Appropriate cell cycle progression is orchestrated by a series of molecular events in which the ubiquitin/proteasome system is strongly associated with the cell cycle oscillation machinery [
1,
2]. Therefore, dysfunction of this system often leads to chromosomal instability and eventually results in the initiation of diseases, such as malignant tumors [
5,
6]. The ubiquitin/proteasome system includes ubiquitin activating enzyme (E1), ubiquitin conjugating enzyme (E2), and E3 ligase. Two major E3 ligases, SCF and APC, are critical for governing mitosis or G1/S progression [
5‐
7]. Loss of function of the SCF or APC pathways is involved in the initiation or progression of human cancer [
24‐
26]. Previous work also provides evidence that E2 proteins play an important role in regulating cell cycle progression. Indeed, recent studies demonstrate that UbcH10 promotes the dissociation of Mad2 from Cdc20, a crucial step in the metaphase to anaphase transition in which important molecules are involved in the organization of appropriate spindle assembly checkpoints [
9,
10]. The function of the spindle assembly checkpoint is to ensure the proper separation of duplicated daughter genomes during mitosis, and the dysfunction of this system often results in aneuploidy or tetraploidy [
25,
26]. In fact, abnormal levels of Mad1, Mad2, BubR1, and aurora A are observed in prostate, stomach, and lung cancers [
13‐
15,
27]. Our results using cultured cells, as well as the epigenetic analysis, further confirms that dysfunction of the spindle assembly checkpoint could potentially induce the initiation or progression of cancer.
Abnormal levels of UbcH10 promote aberrant cell cycle progression and are potentially associated with tumor progression [
18‐
20,
27]. Cell culture studies have indicated the potential oncogenic role of UbcH10 [
18,
27]. Given the correlation between mitotic machinery dysfunction and chromosomal instability, the association between UbcH10 and mitotic regulation further implicates the involvement of UbcH10 in tumorigenesis [
18,
20,
27]. Our results suggest that abnormal levels of UbcH10 increase oncogenic potential and accelerate cellular proliferation. Furthermore, UbcH10 overexpression or knockdown induced significant changes in the cell cycle profile and the properties of oncogenic growth in colon cancer cells, which is consistent with the prior observation that UbcH10 participates in the progression of cancer.
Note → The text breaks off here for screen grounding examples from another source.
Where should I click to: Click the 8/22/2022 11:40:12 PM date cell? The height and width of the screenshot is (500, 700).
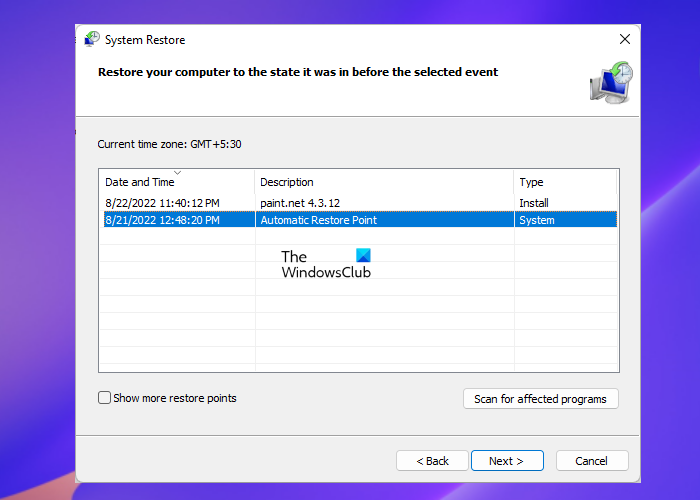pos(163,203)
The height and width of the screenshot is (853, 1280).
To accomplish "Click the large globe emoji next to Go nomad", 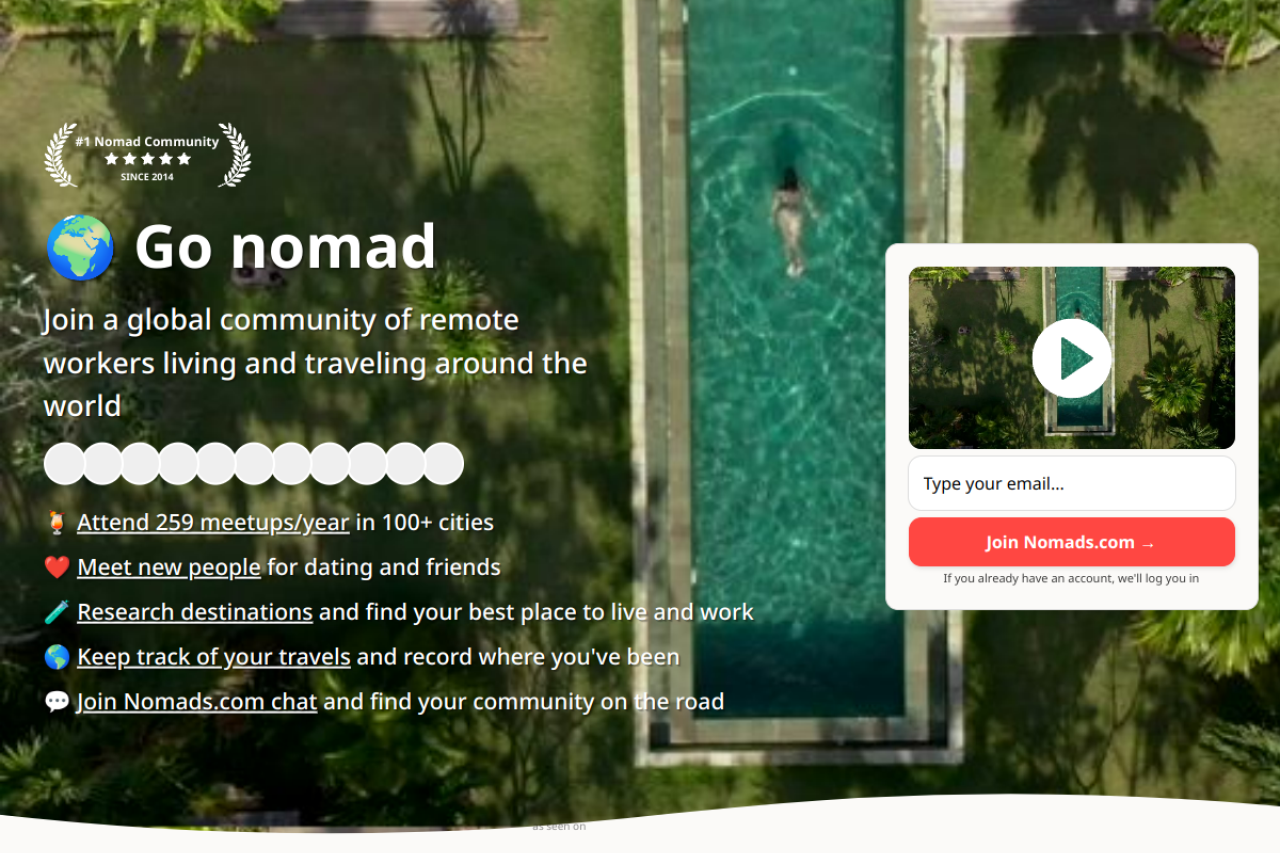I will 80,248.
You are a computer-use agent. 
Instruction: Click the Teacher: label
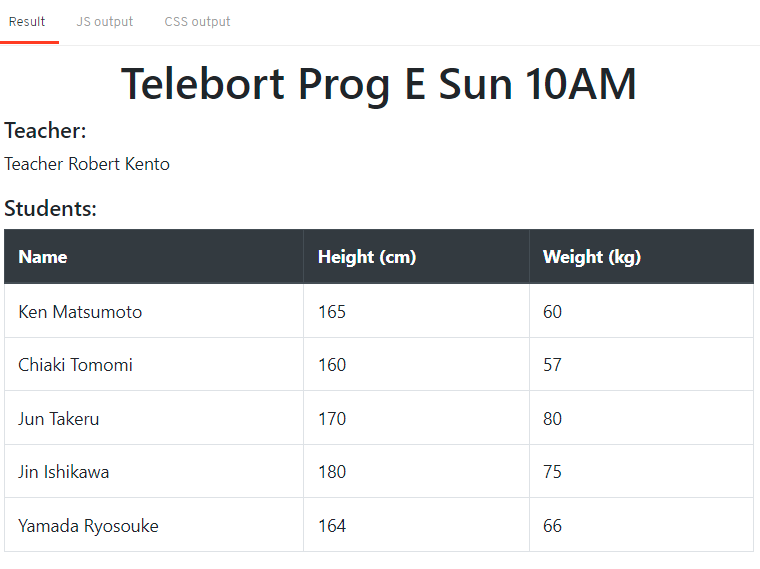(x=45, y=131)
Clinicopathological analysis confirms the oncogenic role of UbcH10
The results of our examination of the association between UbcH10, lymph-node metastasis, and histological grade of colon cancers provoked the hypothesis that UbcH10 could promote tumor growth via abrogation of the spindle assembly checkpoint [
18,
27]. Our analysis indicated that UbcH10-negative colon cancers were associated with a low histological grade and the loss of aggressive cancer behavior. Thus, this potentially links UbcH10 activity to the biological characteristics of tumor. Indeed, previous results of large-scale genetic screening studies have revealed that UbcH10 is one of the candidate molecules related to aggressive behavior of the tumors [
28‐
33]. Therefore, our clinicopathological assessment of UbcH10 is compatible with prior epigenetic and biological studies that have implicated UbcH10 as a predictor of the biological characteristics of cancer. Furthermore, lower levels of p31comet, another molecule that induces the metaphase to anaphase transition, also acts as a potential prognostic marker in cancer [
34,
35]. Moreover, Usp44 inhibits Cdc20 degradation and counteracts UbcH10 to decelerate the metaphase to anaphase transition [
36]. Therefore, a balance between UbcH10 and Usp44 could determine the appropriate timing of sister chromatid separation and further explain the significance of UbcH10 in cancer [
36].
Our study had limitation. We could not adequately address the phenomenon that overexpression of UbcH10 induced cellular proliferation while contradictory decreased the population of mitosis. However, our results were consistent with the results of previous literatures, which may even be considered as strength of the present study. Currently, role of UbcH10 is suggested to be only at the end of G1-phase, being inconsistent with both in the spindle checkpoint and inactivation of the APC/C [
37]. Their suggestion would be the potential clue to explain the contradictory phenomenon, and further investigation is required to unveil the controversial point of UbcH10.